Faire ses courses avant d’arriver reste la stratégie la plus économique. Prévoir son eau, ses vivres de base et ses pièces détachées depuis la base de départ.

Ce qu’on peut faire à terre sans forcer

Saint Barth n’est pas une île à programme. C’est une île à rythme.

Les plages sont nombreuses et variées. Saline et Gouverneur sont souvent citées parmi les plus belles, accessibles à pied ou par la route. Toutes deux sont éloignées de Gustavia, ce qui suppose une voiture de location ou un taxi.

La location de voiture est quasi incontournable pour explorer l’île depuis la côte. Les petites voitures de type Fiat 500 ou Mini Moke sont omniprésentes et pratiques pour les routes étroites. Les scooters et quads se louent aussi, mais les routes sont sinueuses et la conduite demande de l’attention.

Gustavia mérite une demi-journée de flânerie : le port, les ruelles, quelques terrasses. Pas besoin d’en faire plus. L’île gagne à être vécue doucement, pas cochée.

Itinéraire type sur 4 à 5 jours

Une escale de quatre à cinq nuits permet de voir l’essentiel sans s’y ennuyer.

  • Jour 1 : Arrivée à Gustavia, formalités si nécessaires, installation, apéro en cockpit face au port.
  • Jour 2 : Journée à Saint-Jean, baignade, déjeuner sur la plage, retour à bord.
  • Jour 3 : Route vers Colombier le matin, mouillage, snorkeling, journée calme.
  • Jour 4 : Location de voiture, Saline et Gouverneur l’après-midi, retour à Gustavia.
  • Jour 5 : Départ vers Saint-Martin ou poursuite vers les îles du Nord.

Ce rythme laisse de la marge. Le piège classique serait de surcharger chaque journée alors que la navigation elle-même fatigue.

FAQ

Faut-il une bouée à Gustavia ou peut-on mouiller librement ?+

Le mouillage à Gustavia se fait sur bouées, gérées par le port. Le mouillage libre y est généralement interdit ou très limité. Prévoir de contacter la capitainerie à l’arrivée pour l’attribution. En haute saison, les bouées partent vite.

Est-il possible de faire Saint Barth en voilier sans skipper ?+

Oui, si on a le niveau et les certifications adaptées. Le canal entre Saint-Martin et Saint Barth peut être musclé par fort alizé. Une expérience en navigation côtière hauturière légère et une bonne lecture météo sont nécessaires.
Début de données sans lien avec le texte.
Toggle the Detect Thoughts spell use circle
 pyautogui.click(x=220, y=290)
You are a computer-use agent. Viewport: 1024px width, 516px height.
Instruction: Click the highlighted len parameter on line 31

Pour un premier grand voyage en voilier, il vaut mieux prévoir un skipper ou choisir une période très établie météorologiquement.

Quel budget prévoir à Saint Barth en voilier ?+

Le poste variable est surtout à terre : restaurants, taxis, location de voiture. Les mouillages sont payants mais restent dans des tarifs comparables aux autres îles des Antilles françaises. En revanche, les repas et les achats à terre sont nettement plus chers qu’en Guadeloupe. Prévoir un budget à terre supérieur d’au moins 30 à 50 % à ce qu’on dépenserait sur d’autres îles.

Peut-on relier Saint Barth depuis d’autres îles que Saint-Martin ?+

Oui. Saint Barth est accessible depuis Anguilla, Saint-Kitts ou Statia. Ces traversées restent courtes mais toutes passent par des canaux exposés. Saint-Martin reste la base logistique la plus pratique pour la location de voilier dans cette zone.

Si c’est la première fois que vous naviguez dans les îles du Nord, prenez le temps de bien caler votre météo avant de quitter Saint-Martin. Saint Barth est à portée, mais une traversée inconfortable dès le départ donne rarement envie de la suite. Partez un jour calme, arrivez tôt, et laissez Colombier faire le reste du travail.